Calling for a role of salicylic acid signalling also in basal immunity
The pathway activated by aluminium activates some features that, in grapevine cells, usually are associated with cell-death related immunity, such as actin remodelling, or activation of RboH (Chang et al., 2015). On the other side aluminium die not induce cell death. We wondered, therefore, to what extent this would be reflected in activation of salicylic acid signalling, as salicylic acid is associated with defence against biotrophic pathogens, i.e. a condition, where cell-death related defence would provide an evolutionary advantage, while PTI is associated with jasmonate signalling (reviewed in Glazebrook, 2005). Also for grapevine cells, jasmonate signalling seems to be exclusively linked to PTI (Chang et al., 2017). Surprisingly, aluminium not only induced the transcripts for phytoalexin genes, but also activated isochorismate synthase , a key enzyme of salicyclic-acid biosynthesis (Figure 5B ), as well as the salicylic-acid responsive PR1 (Figure 5A ). In both cases, the induction by aluminium can be inhibited by Latrunculin B, providing evidence for the involvement of the actin-dependent pathway. A link between actin and salicylic-acid signalling is apparently not confined to grapevine: In tobacco leaves, the marker genes PR1and PR2 were significantly increased by treatment with cytochalasins (Kobayashi & Kobayashi, 2007). A similar effect could be observed in Arabidopsis seedlings, when they were treated with actin filaments drugs latrunculin B and cytochalasin E. Here, the expression of PR1 , PR2 and WRKY38 was increased after 6 h (Matoušková et al., 2014), mimicking the patterns seen for salicylic acid.

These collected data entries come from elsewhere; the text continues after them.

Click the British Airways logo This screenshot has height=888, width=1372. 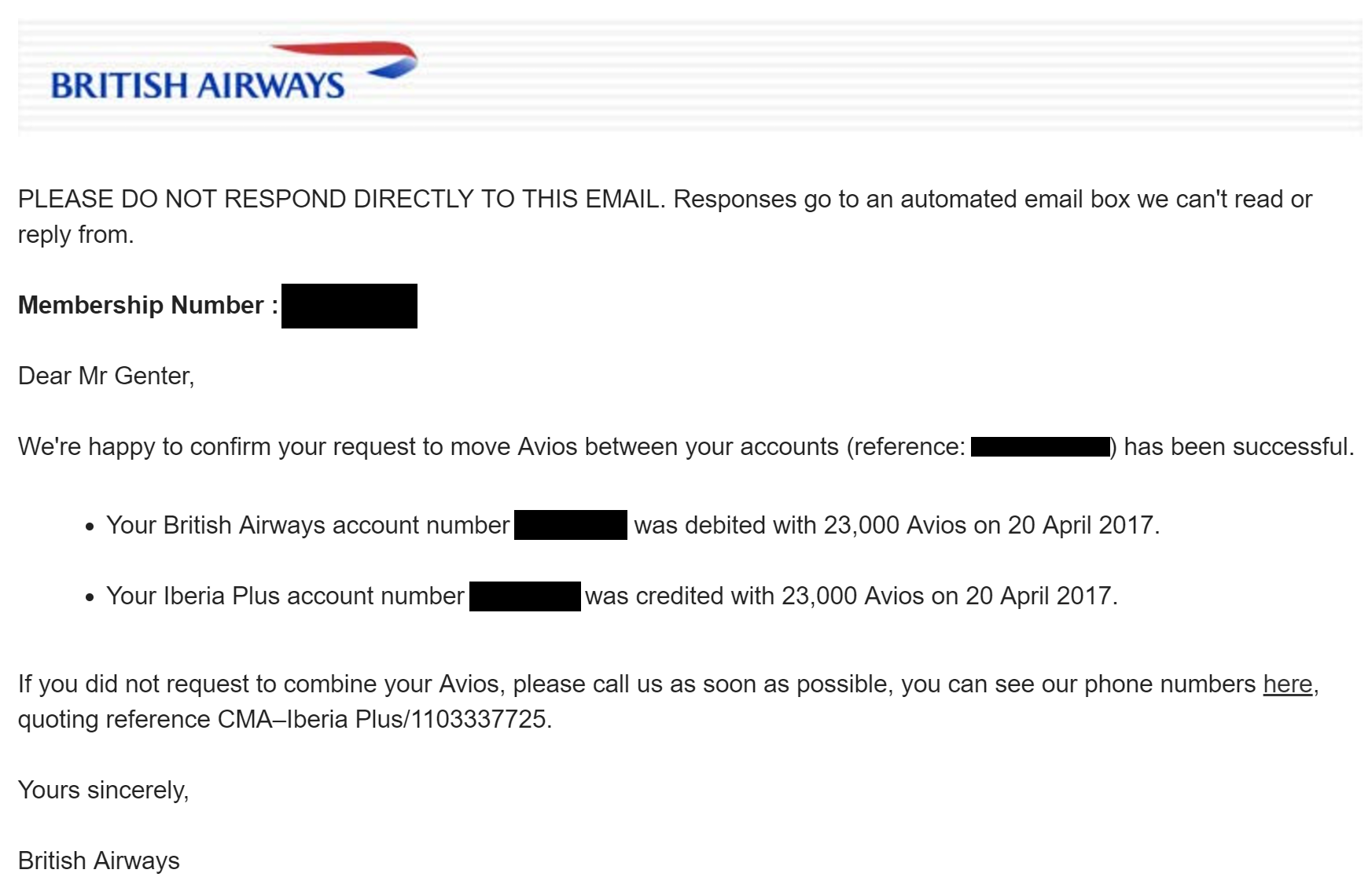(234, 72)
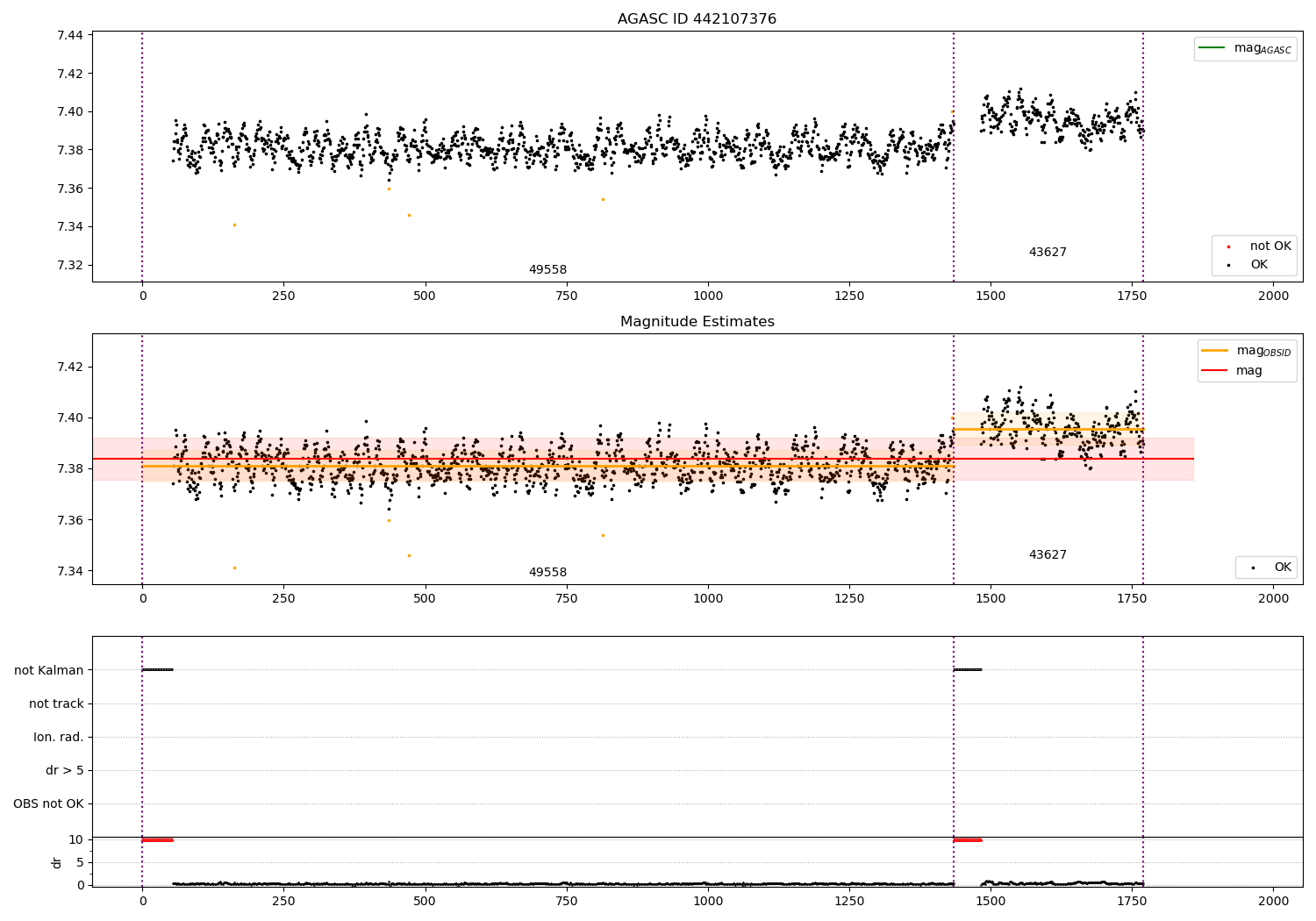Click the red dr markers at start of bottom plot
This screenshot has width=1316, height=921.
[158, 840]
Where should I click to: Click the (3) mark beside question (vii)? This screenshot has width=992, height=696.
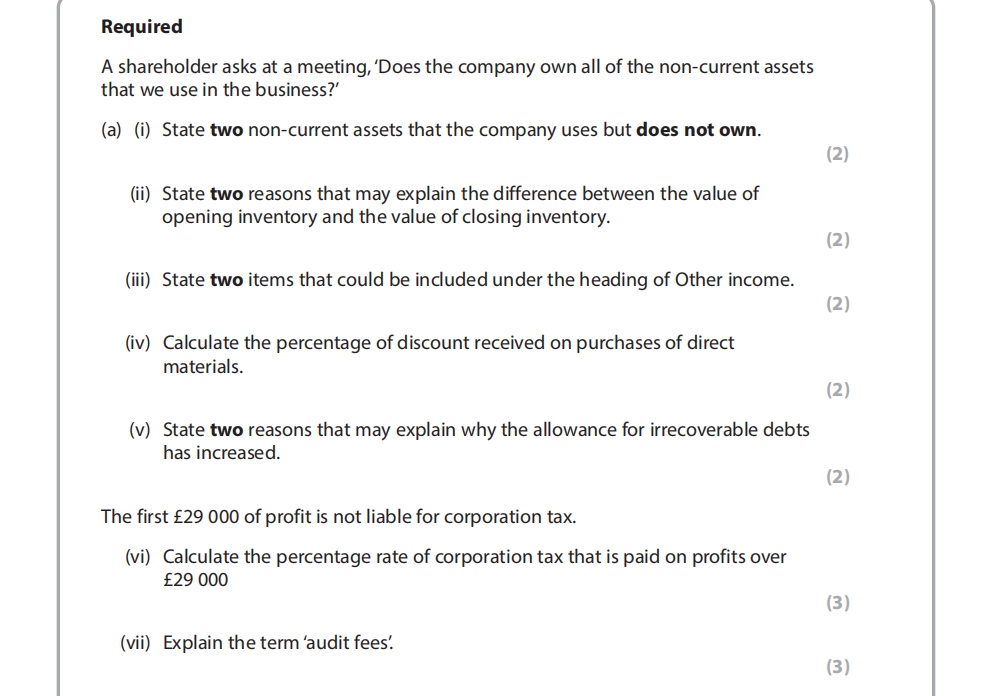(x=837, y=667)
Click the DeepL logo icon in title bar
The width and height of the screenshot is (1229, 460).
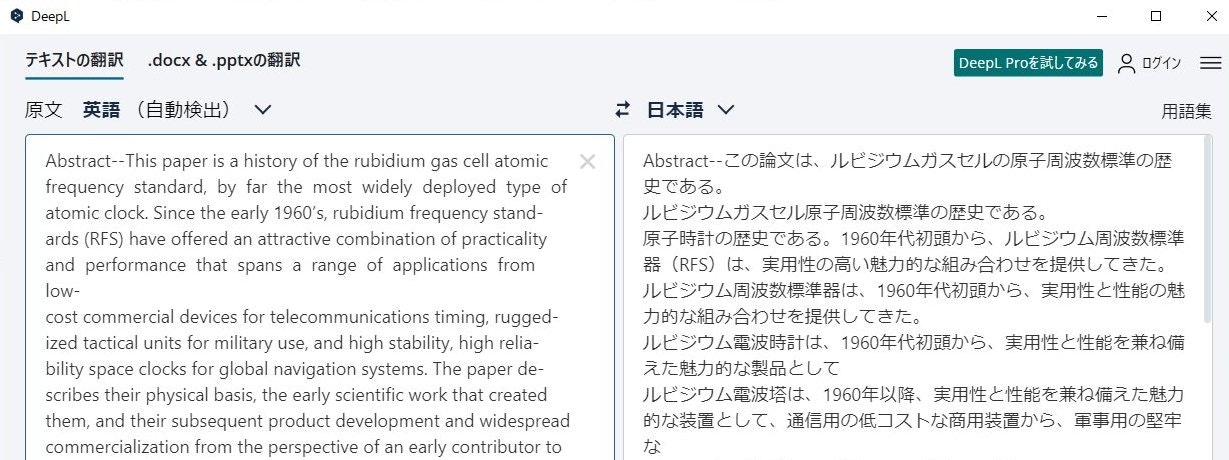16,16
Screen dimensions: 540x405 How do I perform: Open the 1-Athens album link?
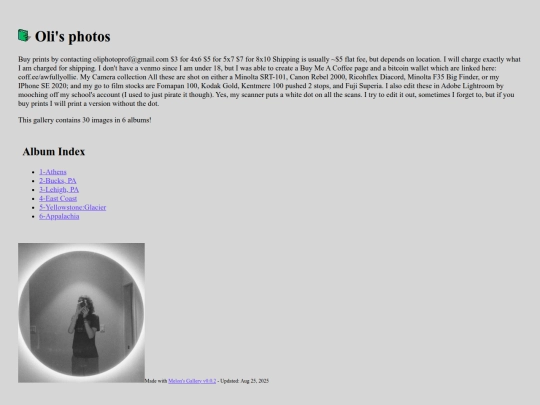tap(53, 172)
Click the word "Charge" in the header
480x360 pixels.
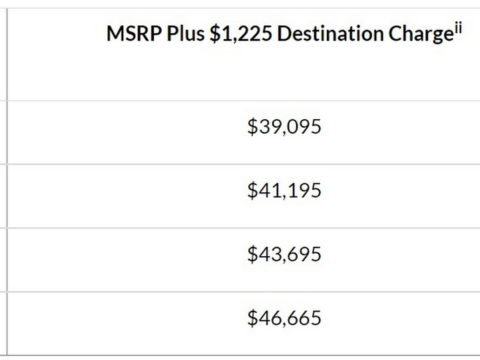coord(421,35)
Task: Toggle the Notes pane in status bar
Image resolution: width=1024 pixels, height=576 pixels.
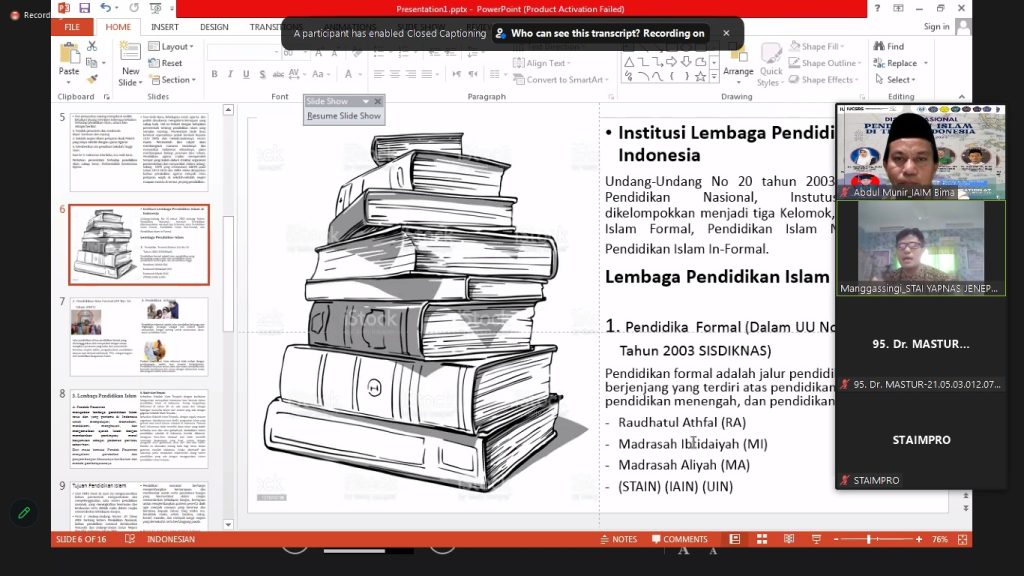Action: (x=618, y=539)
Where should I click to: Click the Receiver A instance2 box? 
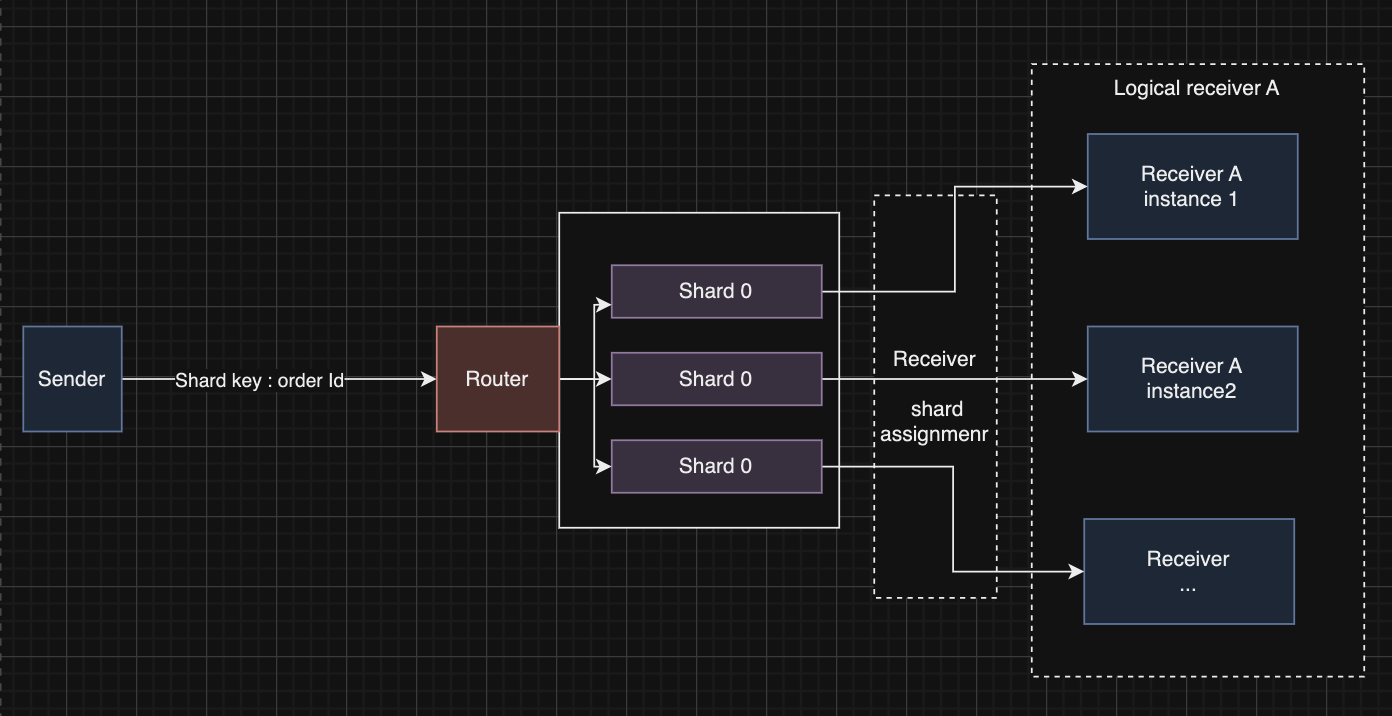coord(1192,379)
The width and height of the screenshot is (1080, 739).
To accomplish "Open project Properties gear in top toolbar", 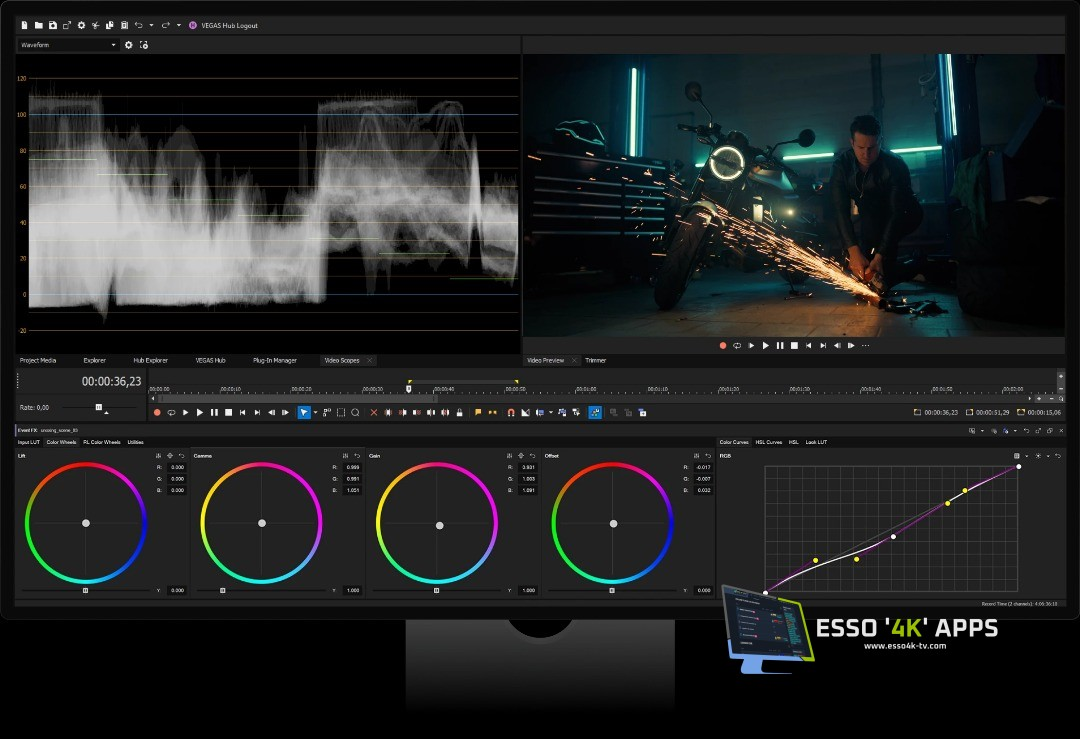I will [x=81, y=25].
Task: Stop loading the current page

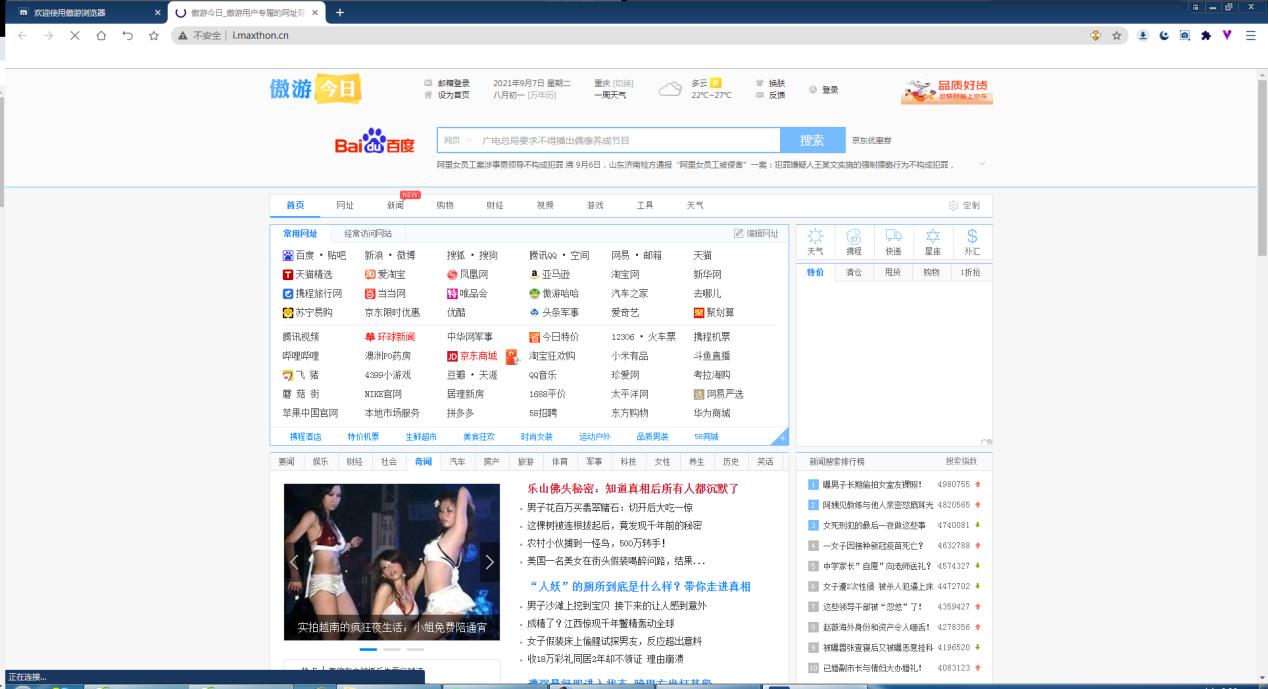Action: tap(75, 35)
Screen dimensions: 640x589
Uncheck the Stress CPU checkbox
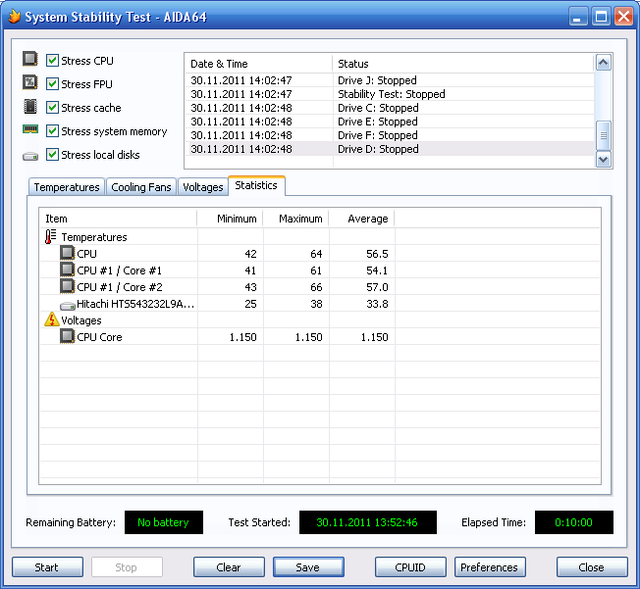tap(52, 61)
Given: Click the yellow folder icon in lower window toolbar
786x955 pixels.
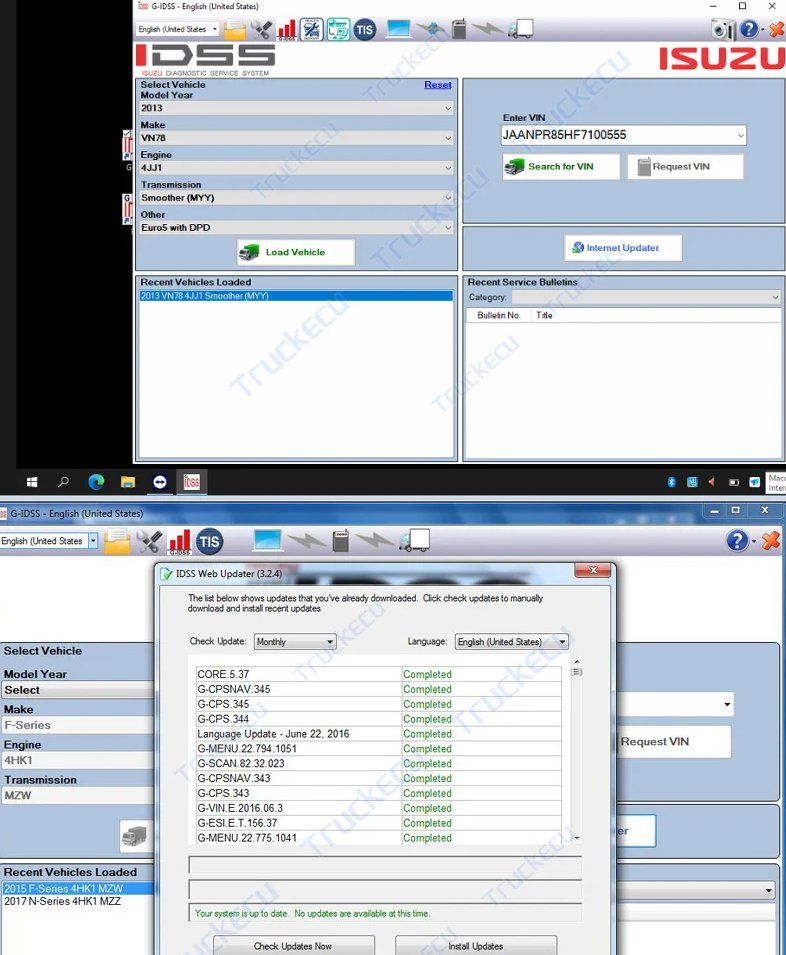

The co-existence of salicylic-acid signalling with a defence pattern not accompanied by programmed cell death, indicates that salicylic acid, contradicting the current prevailing concept, can be recruited for basal immunity. Also this conclusion is in line with previous observations, where salicylic acid can activate a specific stilbene synthase promoter allele from a wild Chinese grapevine species, V. pseudoreticulata(Jiao et al., 2016).